O STF , ao julgar a ADI 4274 dia 23/11/2011, reforçou a
legalidade dos eventos chamados “marcha da maconha”, que reúnem manifestantes favoráveis à descriminalização da droga. Por unanimidade,
os ministros decidiram que esse tipo de manifestação não pode ser
considerado crime previsto no artigo 33, parágrafo 2º, da Lei de Tóxicos
(Lei nº 11.343/2006), o que configuraria afronta aos direitos de
reunião e de livre expressão do pensamento, previstos na Constituição
Federal. O Plenário seguiu o voto do ministro Ayres Britto, relator da Ação
Direta de Inconstitucionalidade (ADI) 4274, proposta pela
Procuradoria-Geral da República (PGR), determinando que o dispositivo da
Lei de Tóxicos – que classifica como crime o ato de induzir, instigar
ou auxiliar alguém ao uso indevido de droga – seja interpretado em
conformidade com a Constituição Federal. Dessa forma, exclui-se da
interpretação da norma “qualquer significado que enseje a proibição de
manifestação e debates públicos acerca da descriminalização ou
legalização de drogas ou de qualquer substância que leve ao
entorpecimento episódico ou viciado das faculdades psicofísicas”,
conforme destacou o relator em seu voto. Segundo o ministro Ayres Britto, o direito de reunião, assim como os
direitos à informação e à liberdade de expressão, “fazem parte do rol de
direitos individuais de matriz constitucional, tidos como direta
emanação do princípio da dignidade da pessoa humana e da cidadania”.
“Vivemos hoje em uma sociedade de informação e de comunicação, em que o
ser humano primeiro se informa para melhor se comunicar com seus
semelhantes, e o direito de reunião pode ser visto como especial veículo
dessa busca de informação para uma consciente tomada de posição
comunicacional”, salientou.

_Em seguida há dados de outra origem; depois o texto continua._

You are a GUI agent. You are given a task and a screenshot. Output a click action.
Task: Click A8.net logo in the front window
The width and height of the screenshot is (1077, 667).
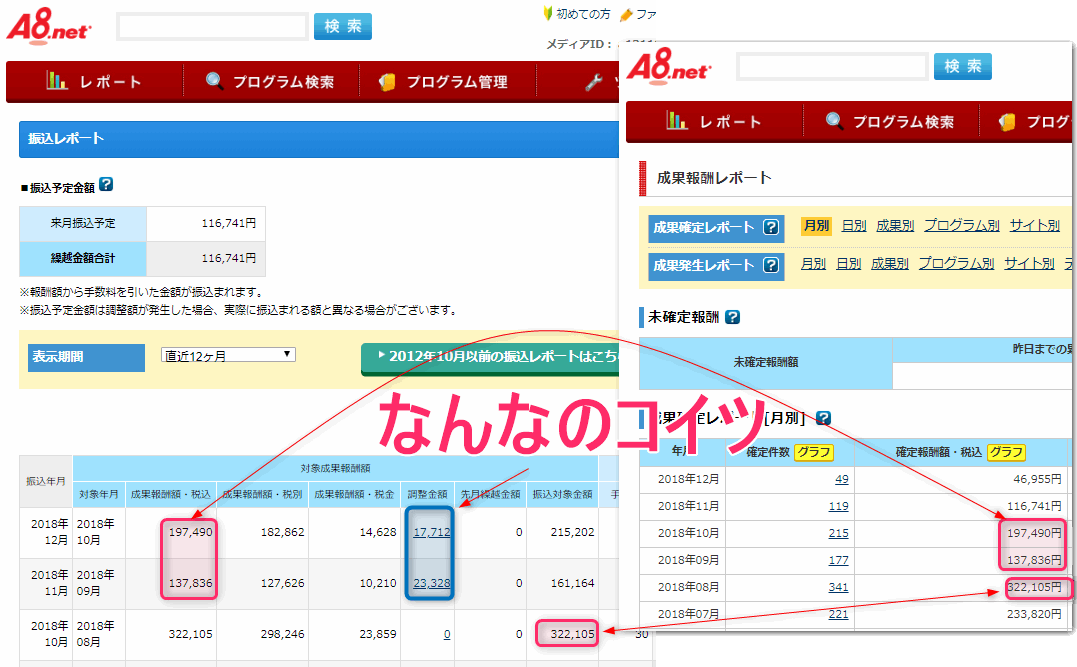pyautogui.click(x=669, y=66)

De acordo com o relator, existe na Constituição apenas uma única
vedação ao direito de reunião, referente àquelas cuja inspiração ou o
propósito da convocação ensejem a prática violência física armada ou
beligerante. “Quem quer que seja pode se reunir para o que quer que
seja, no plano dos direitos fundamentais, desde que o faça de forma
pacífica”, concluiu o ministro Ayres Britto, acrescentando que não se
pode confundir a criminalização da conduta (o uso de drogas), com o
debate sobre a referida criminalização, que é o propósito da “marcha da
maconha”. Com esta decisão, o STF reforçou o
posicionamento firmado em junho deste ano, no julgamento da Arguição de
Descumprimento de Preceito Fundamental (ADPF) 187, de relatoria do
ministro Celso de Mello. Na ocasião, a Suprema Corte liberou a
realização da “marcha da maconha”, por entender que o artigo 287 do
Código Penal deve ser interpretado conforme a Constituição, de forma a
não impedir manifestações públicas em defesa da legalização de drogas. Para o decano da Suprema Corte, a mera expressão de pensamento não
pode ser objeto de restrição, “sob pena de se estabelecer um domínio
institucional sobre o pensamento crítico”. “A defesa, em espaços
públicos, da legalização das drogas, longe de significar um ilícito
penal, quer sob a égide do Código Penal, quer sob o disposto na Lei de
Tóxicos – supostamente caracterizador de apologia ou instigação ao uso
de drogas ilícitas –, representa, na verdade, a prática legítima do
direito à livre manifestação do pensamento, propiciada pelo direito de
exercício de reunião”, sustentou. Também seguindo o voto do relator da ADI, o ministro Luiz Fux
reforçou que o entendimento do STF em relação à matéria é o de afastar a
incidência da criminalização sobre tipo de evento público, desde que
ele seja realizado de forma pacífica, sem armas, nem incitação à
violência, e que não haja na sua realização incentivo, estímulo ou
consumo de entorpecentes. Ele lembrou ainda que para realizar
manifestações coletivas dessa natureza é necessário informar previamente
às autoridades públicas competentes, a data, o horário e o local em que
será realizado o evento. Ao votar, o ministro Gilmar Mendes salientou a importância de esclarecer
para a sociedade os limites da decisão do STF, que se refere à
legalidade de eventos públicos favoráveis à descriminalização da droga. O
ministro alertou que a decisão da Suprema Corte não pode ser entendida
de maneira generalizada, aplicável a toda espécie de reunião que discuta
temas diversos do tratado na referida ação. “É preciso ter cuidado e
deixar claro, para que não se extraia da decisão a possibilidade de
direito de característica ilimitada”, afirmou ao alertar para o risco da
aplicação do preceito a reuniões favoráveis à descriminalização de
outros atos, como racismo ou aborto, por exemplo. Conforme salientou o presidente do STF, ministro Cezar Peluso, não é
possível traçar todos os limites de forma abstrata, sendo necessário que
a Corte analise caso por caso, quando assim for necessário. “Devemos
examinar se a questão discutida em cada caso não vai resultar em uma
outorga de legitimidade a certos atos que repugnariam à consciência
democrática, coletiva e ao próprio sistema jurídico constitucional de um
país civilizado”, afirmou.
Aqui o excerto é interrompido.